ホロヴィッツは、Steinway&Sons(スタインウェイ社)のピアノ製造番号CD75を愛用していた。何かで読んだのだが、自分好みの音にこだわっていて、特に低音が響くように専属の調律師が調整を依頼していたそうだ。レコーディング技術が今ほど良くない時代だったかもしれないが、とはいえ低音の倍音や、高音のどこかハープのような音が魅力的だと感じる。今気づいたのだがスタインウェイ社のロゴは"ハープ"がモチーフだった。
"ヴィルトゥオーゾ"(Virtuoso)
インターネットのない時代だったので、CDレーベルのリーフレット紹介で読んだことが知識となっていった。「ホロヴィッツは、19世紀ロマン主義の時代に花開いたピアノのヴィルトゥオーゾ派に属する20世紀最大のピアニストでした。」とあった。

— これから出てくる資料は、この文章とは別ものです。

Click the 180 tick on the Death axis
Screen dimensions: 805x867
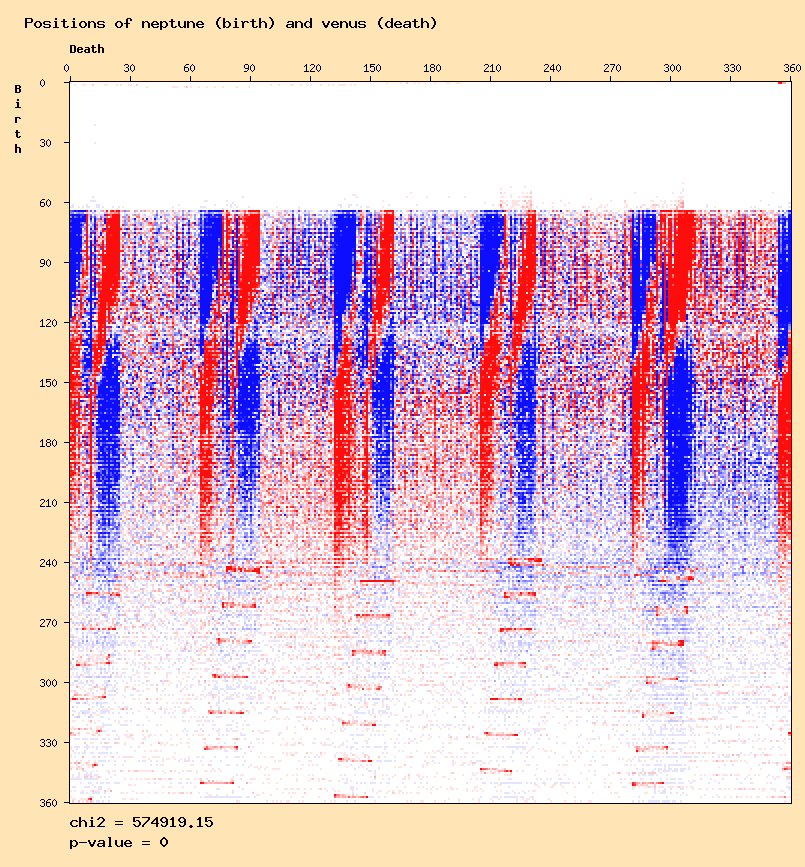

インターネットが普及して、"ヴィルトゥオーゾ"について調べたら、伝統的に楽譜を自由に扱う傾向があり、自作を譜面どおりに演奏しないだけでなく、他人の作品でさえ、自分なりのパッセージを演奏に挿入したり、音符を任意に飛ばすこともあったそうだ。なるほど私は実は"ヴィルトゥオーゾ"スタイルが好きなんだ、と府に落ちた。
ホロヴィッツは、モーツァルトを弾く場合、演奏曲以外の曲も勉強し、入手できる異なるバージョンの楽譜も手に入れて、作曲家がどのように弾くことを望んでいるのかを解釈して弾いていたようだ。それだけに自分のお気に入りの演奏だけをCDに残していたようで、曲目が偏っている感があるのも、ホロヴィッツらしいところだ。
私の好きな曲目
私が聴いてきた43枚のホロヴィッツのアルバムの中から、大好きな曲をご紹介したいと思う。
BEST11: Twelve Etudes, Op.8 No.12 in D-sharp minor/Alexander Scriabin”
アレクサンドル・スクリャービンの練習曲の中で、哀愁がある旋律の中に、情熱と力強さのこもった演奏は何度聴いても心に響いてくる。
BEST10: The Polonaise-fantaisie in A-flat major/Chopin
チャールズ皇太子とダイアナ妃が結婚された頃、お二人の前で弾いた演奏だったと思う。会場と恐らくホロヴィッツの緊張感あふれる雰囲気が伝わってくる中、見事な演奏をしている。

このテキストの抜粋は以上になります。